[[ Input records, beginning ]]

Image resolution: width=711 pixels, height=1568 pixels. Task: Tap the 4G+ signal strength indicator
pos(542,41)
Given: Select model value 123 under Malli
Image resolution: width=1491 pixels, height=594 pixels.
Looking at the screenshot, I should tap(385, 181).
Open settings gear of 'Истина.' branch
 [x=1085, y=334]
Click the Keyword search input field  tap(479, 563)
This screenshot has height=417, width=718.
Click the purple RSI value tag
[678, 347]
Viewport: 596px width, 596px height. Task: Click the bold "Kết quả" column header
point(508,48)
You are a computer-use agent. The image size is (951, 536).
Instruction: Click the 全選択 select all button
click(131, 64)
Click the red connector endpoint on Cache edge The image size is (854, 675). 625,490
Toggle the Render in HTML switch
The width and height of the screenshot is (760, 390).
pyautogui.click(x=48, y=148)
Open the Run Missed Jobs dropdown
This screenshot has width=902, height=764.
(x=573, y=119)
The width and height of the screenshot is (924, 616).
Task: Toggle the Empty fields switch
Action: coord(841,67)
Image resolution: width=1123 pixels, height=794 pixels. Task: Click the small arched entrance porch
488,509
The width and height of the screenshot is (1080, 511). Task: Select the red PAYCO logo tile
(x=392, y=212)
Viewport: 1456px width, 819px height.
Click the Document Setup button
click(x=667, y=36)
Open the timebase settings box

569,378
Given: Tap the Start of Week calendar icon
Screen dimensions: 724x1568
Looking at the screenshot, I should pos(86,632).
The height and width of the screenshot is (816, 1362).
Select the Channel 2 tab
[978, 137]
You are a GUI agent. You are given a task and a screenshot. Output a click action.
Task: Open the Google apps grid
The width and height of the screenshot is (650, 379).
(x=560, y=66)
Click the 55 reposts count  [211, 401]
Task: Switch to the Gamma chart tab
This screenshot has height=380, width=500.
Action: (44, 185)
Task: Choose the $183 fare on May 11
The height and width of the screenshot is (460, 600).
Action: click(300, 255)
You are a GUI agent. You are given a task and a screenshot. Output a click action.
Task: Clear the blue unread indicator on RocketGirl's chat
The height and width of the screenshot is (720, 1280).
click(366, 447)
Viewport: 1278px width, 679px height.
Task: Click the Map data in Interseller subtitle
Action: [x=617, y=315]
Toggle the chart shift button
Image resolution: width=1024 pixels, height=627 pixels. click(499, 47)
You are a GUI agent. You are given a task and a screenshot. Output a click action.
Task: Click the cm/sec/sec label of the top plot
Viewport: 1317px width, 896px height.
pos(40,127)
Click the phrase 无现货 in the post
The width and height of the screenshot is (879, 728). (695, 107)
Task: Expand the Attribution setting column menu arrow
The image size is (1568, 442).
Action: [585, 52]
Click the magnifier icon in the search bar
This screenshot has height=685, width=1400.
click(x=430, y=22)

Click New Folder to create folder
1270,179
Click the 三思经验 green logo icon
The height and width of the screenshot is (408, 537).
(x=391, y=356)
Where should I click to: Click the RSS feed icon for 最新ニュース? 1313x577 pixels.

[[ Input records, end ]]

● **Exercise requirements**
Every record, from the first to the last, should be transcribed exactly.

● **Solution to this task**
Image resolution: width=711 pixels, height=1568 pixels. Task: Tap the 4G+ signal strength indicator
pos(542,41)
Given: Select model value 123 under Malli
Image resolution: width=1491 pixels, height=594 pixels.
Looking at the screenshot, I should tap(385, 181).
Open settings gear of 'Истина.' branch
 [x=1085, y=334]
Click the Keyword search input field  tap(479, 563)
This screenshot has height=417, width=718.
Click the purple RSI value tag
[678, 347]
Viewport: 596px width, 596px height. Task: Click the bold "Kết quả" column header
point(508,48)
You are a computer-use agent. The image size is (951, 536).
Instruction: Click the 全選択 select all button
click(131, 64)
Click the red connector endpoint on Cache edge The image size is (854, 675). 625,490
Toggle the Render in HTML switch
The width and height of the screenshot is (760, 390).
pyautogui.click(x=48, y=148)
Open the Run Missed Jobs dropdown
This screenshot has width=902, height=764.
(x=573, y=119)
The width and height of the screenshot is (924, 616).
Task: Toggle the Empty fields switch
Action: coord(841,67)
Image resolution: width=1123 pixels, height=794 pixels. Task: Click the small arched entrance porch
488,509
The width and height of the screenshot is (1080, 511). Task: Select the red PAYCO logo tile
(x=392, y=212)
Viewport: 1456px width, 819px height.
Click the Document Setup button
click(x=667, y=36)
Open the timebase settings box

569,378
Given: Tap the Start of Week calendar icon
Screen dimensions: 724x1568
Looking at the screenshot, I should pos(86,632).
The height and width of the screenshot is (816, 1362).
Select the Channel 2 tab
[978, 137]
You are a GUI agent. You are given a task and a screenshot. Output a click action.
Task: Open the Google apps grid
The width and height of the screenshot is (650, 379).
(x=560, y=66)
Click the 55 reposts count  [211, 401]
Task: Switch to the Gamma chart tab
This screenshot has height=380, width=500.
Action: (44, 185)
Task: Choose the $183 fare on May 11
The height and width of the screenshot is (460, 600).
Action: click(300, 255)
You are a GUI agent. You are given a task and a screenshot. Output a click action.
Task: Clear the blue unread indicator on RocketGirl's chat
The height and width of the screenshot is (720, 1280).
click(366, 447)
Viewport: 1278px width, 679px height.
Task: Click the Map data in Interseller subtitle
Action: [x=617, y=315]
Toggle the chart shift button
Image resolution: width=1024 pixels, height=627 pixels. click(499, 47)
You are a GUI agent. You are given a task and a screenshot. Output a click action.
Task: Click the cm/sec/sec label of the top plot
Viewport: 1317px width, 896px height.
pos(40,127)
Click the phrase 无现货 in the post
The width and height of the screenshot is (879, 728). (695, 107)
Task: Expand the Attribution setting column menu arrow
The image size is (1568, 442).
Action: [585, 52]
Click the magnifier icon in the search bar
This screenshot has height=685, width=1400.
click(x=430, y=22)

Click New Folder to create folder
1270,179
Click the 三思经验 green logo icon
The height and width of the screenshot is (408, 537).
(x=391, y=356)
Where should I click to: Click the RSS feed icon for 最新ニュース? 1313x577 pixels.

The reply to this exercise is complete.